Woah! That makes allot of sence. This is why i think chameleons could be kept with tincs, in a 50gallon, or over. My tincs only use 1.4 foot by 2.8 foot of ground. The chams will use about 30 gallons worth of air.
Ed said:When referring to mixed enclosuresi the use of the word mixed is an inapt description as this indicates that the animals are together in a homogenized fashion. Because this is not what typically happens multispecies is a better description of the properly set-up enclosure.
Multispecies enclosures are becoming more and more common with the larger and better Zoos (including some of those at the forefront of dendrobatid breeding such as NAIB) and Aquaria. Many of the multispecies enclosures at these institutions have been present for years (some for more than a decade) with little to no problems and in some occasions house multiplegenerations of the animals on exhibit.
Yeager said:Ed is Ed Kowalski the lead keeper at the Philly zoo. He is also one of the best biologists/herpetologists I know. His experience in breadth and time beats most of ours here, myself included.
This proves that ed knows what HE's doing. This doesn't mean he should advise others to follow him when they don't have the expereience of working at a zoo with many different animals. I think that mixing species is out of the question for almost all of us, like Melissa said.Ed is Ed Kowalski the lead keeper at the Philly zoo. He is also one of the best biologists/herpetologists I know. His experience in breadth and time beats most of ours here, myself included.

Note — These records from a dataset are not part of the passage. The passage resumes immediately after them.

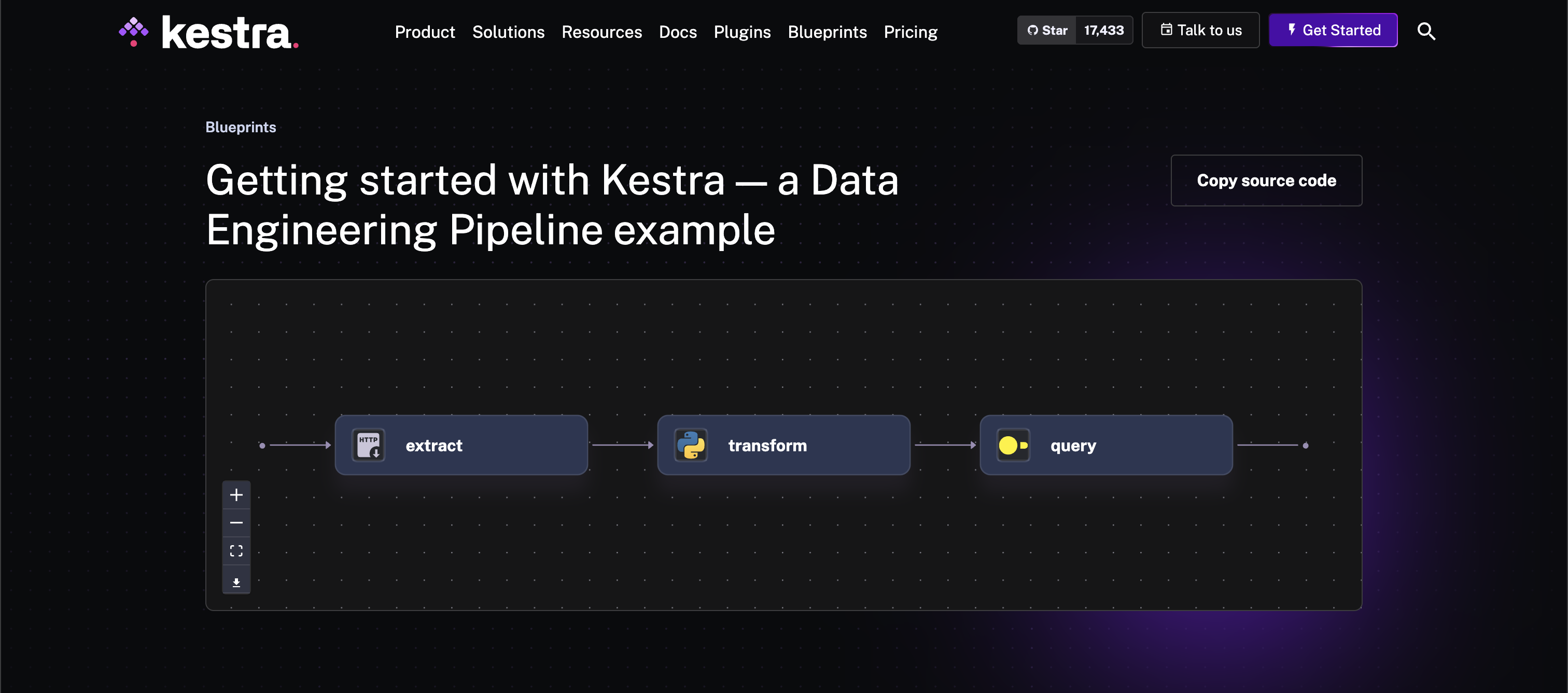Open the search magnifier icon
Image resolution: width=1568 pixels, height=693 pixels.
point(1425,31)
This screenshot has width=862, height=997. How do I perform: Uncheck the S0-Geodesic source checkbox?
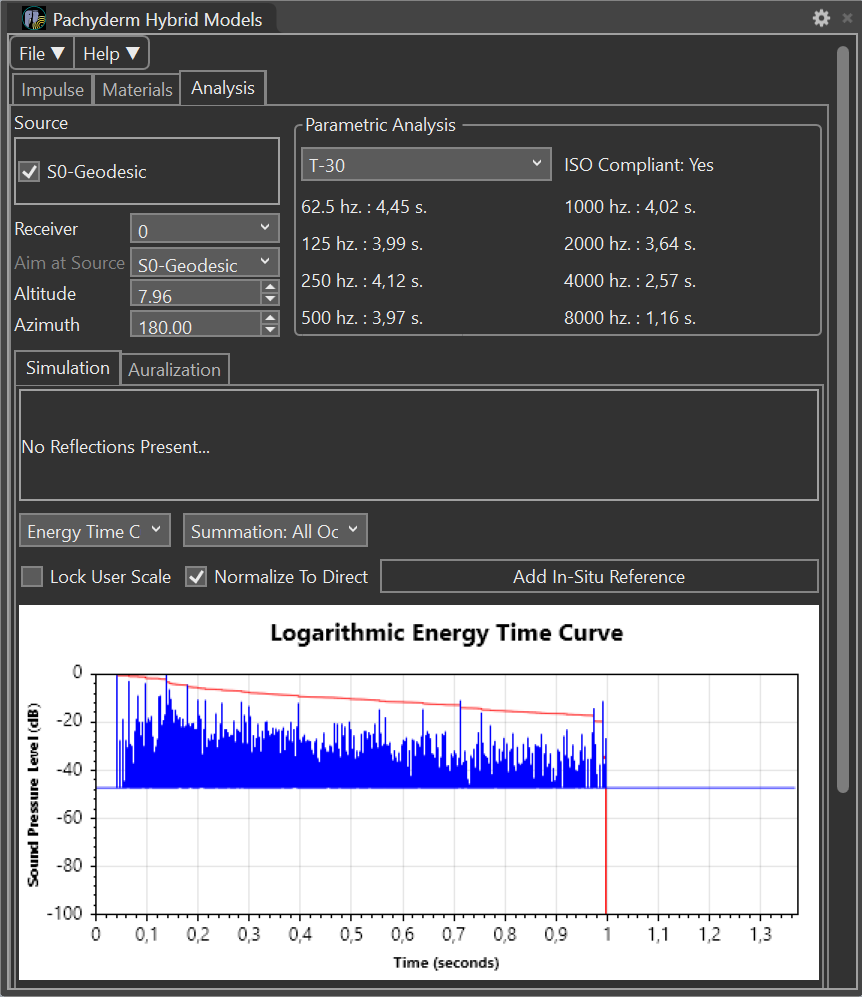point(30,172)
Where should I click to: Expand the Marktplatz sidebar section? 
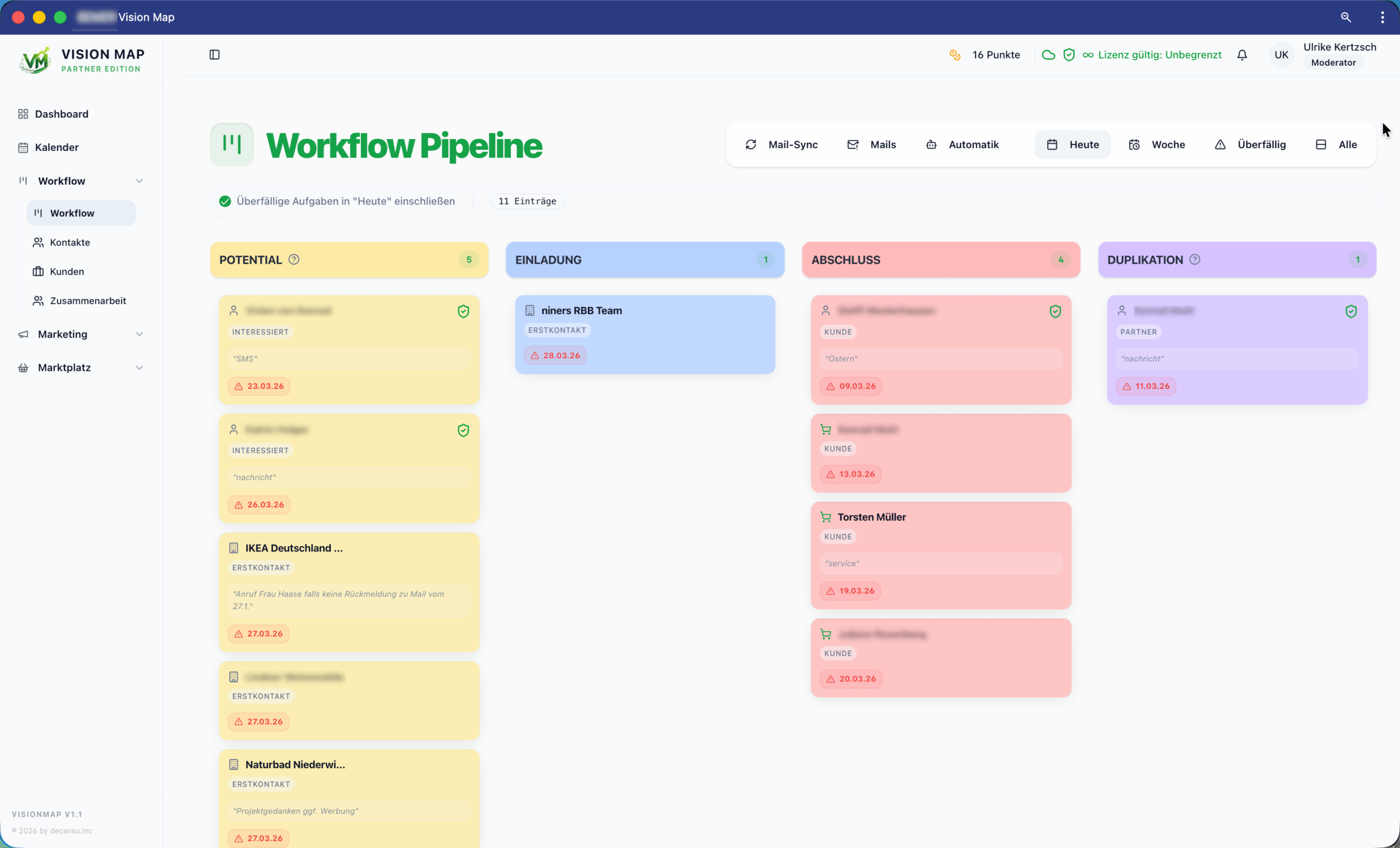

Ed said:Spatial needs of the animals, this is a issue where some hard and fast numbers have become set in stone in the hobby. Usually, people speak about 5 gallons per frog. To make this simple, I am using the assumption that the 5.5 gallon tank is the standard for the 5 gallons that is the commonly used reference.
Within the 5.5 gallons of space, the space used by the frog (I am going to use a tinct as a standard for the larger dart frogs) is typically very different than the space "alloted". In a typically planted set-up the frog will only use the bottom of the tank most of the time so the actual used total space can be calculated by the surface area of the bottom of the tank (8 inches by 12 inches) and say 3 inches of head room for the frogs to hop. A 5.5 gallon tank contains 960 cubic inches so the frogs only really use 30% (288/960 = 0.3) of the available space or about 1.65 gallons.
What this means is that people have to pay attention to how the tank is portioned out for the frogs. With the set-up described above (5.5 gallon tank) there may be between 4 to 5 inches (substracting for bottom of the tank) of height in the tank that is not used by the dart frog. This would indicate that another species could inhabit that niche if the owner of the enclosure was so inclined. In a manner similar to aquariums, people can look at the enclosure as having an upper portions, a middle portion and a lower portion. In most of the smaller enclosures, this will only be two levels. The other space designates a niche that can potentially be used for a different species. This is where multispecies enclosure planning begins. The person needs to be aware of how much space is really being utilized in the enclosure by the animals. This will give you the first step on the path to the next choice if you wish to keep multispecies enclosures.
After comments (if any), next topic pathogens (last will be criteria to help make the correct choice).
Derek Benson said:Your calculations make no sense what so ever, as many of us don't jsut have a ground level and backgrounds. We have hiding areas, branches protruding formt he background, the glass itself, etc. so the frog truly does use the full 5 gallons that given to it."
Actually Derek this is physically impossible as this would require the entire volume of the 5-gallons to be filled with the mass of the frog and/or the structures leaving out any space for air.